Task item: Can you pull out, word for word, every line of the data from the one containing "Find the location of a particular element. The" down to the one containing "amount-label: 提现金额 is", with both of those lines included?

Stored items
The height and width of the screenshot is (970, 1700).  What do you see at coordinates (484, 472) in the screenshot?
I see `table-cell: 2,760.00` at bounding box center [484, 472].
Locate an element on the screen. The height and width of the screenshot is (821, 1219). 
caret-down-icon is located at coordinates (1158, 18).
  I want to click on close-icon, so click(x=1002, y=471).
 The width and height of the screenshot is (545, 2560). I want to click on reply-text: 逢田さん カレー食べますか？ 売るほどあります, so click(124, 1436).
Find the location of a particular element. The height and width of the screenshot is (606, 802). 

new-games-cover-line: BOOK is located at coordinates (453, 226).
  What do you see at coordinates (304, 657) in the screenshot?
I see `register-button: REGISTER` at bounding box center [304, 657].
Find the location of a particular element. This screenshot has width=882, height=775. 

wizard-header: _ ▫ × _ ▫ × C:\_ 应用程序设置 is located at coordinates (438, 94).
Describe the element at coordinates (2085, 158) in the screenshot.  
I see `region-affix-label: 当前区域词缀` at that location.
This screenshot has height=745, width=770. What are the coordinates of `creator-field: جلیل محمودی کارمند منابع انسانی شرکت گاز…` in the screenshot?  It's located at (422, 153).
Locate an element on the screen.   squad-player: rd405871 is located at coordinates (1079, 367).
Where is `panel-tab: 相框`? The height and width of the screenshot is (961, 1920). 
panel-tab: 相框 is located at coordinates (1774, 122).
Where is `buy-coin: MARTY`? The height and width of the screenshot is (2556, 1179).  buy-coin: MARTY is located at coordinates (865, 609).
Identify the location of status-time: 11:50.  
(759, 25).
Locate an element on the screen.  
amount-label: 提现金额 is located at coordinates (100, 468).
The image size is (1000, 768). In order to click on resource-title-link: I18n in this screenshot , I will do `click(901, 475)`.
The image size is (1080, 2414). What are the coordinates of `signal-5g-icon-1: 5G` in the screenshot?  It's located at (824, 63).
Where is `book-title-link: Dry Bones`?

Output:
Find the location of a particular element. The height and width of the screenshot is (606, 802). 

new-games-cover-line: BOOK is located at coordinates (453, 226).
  What do you see at coordinates (304, 657) in the screenshot?
I see `register-button: REGISTER` at bounding box center [304, 657].
Find the location of a particular element. This screenshot has width=882, height=775. 

wizard-header: _ ▫ × _ ▫ × C:\_ 应用程序设置 is located at coordinates (438, 94).
Describe the element at coordinates (2085, 158) in the screenshot.  
I see `region-affix-label: 当前区域词缀` at that location.
This screenshot has height=745, width=770. What are the coordinates of `creator-field: جلیل محمودی کارمند منابع انسانی شرکت گاز…` in the screenshot?  It's located at (422, 153).
Locate an element on the screen.   squad-player: rd405871 is located at coordinates (1079, 367).
Where is `panel-tab: 相框`? The height and width of the screenshot is (961, 1920). 
panel-tab: 相框 is located at coordinates (1774, 122).
Where is `buy-coin: MARTY`? The height and width of the screenshot is (2556, 1179).  buy-coin: MARTY is located at coordinates (865, 609).
Identify the location of status-time: 11:50.  
(759, 25).
Locate an element on the screen.  
amount-label: 提现金额 is located at coordinates (100, 468).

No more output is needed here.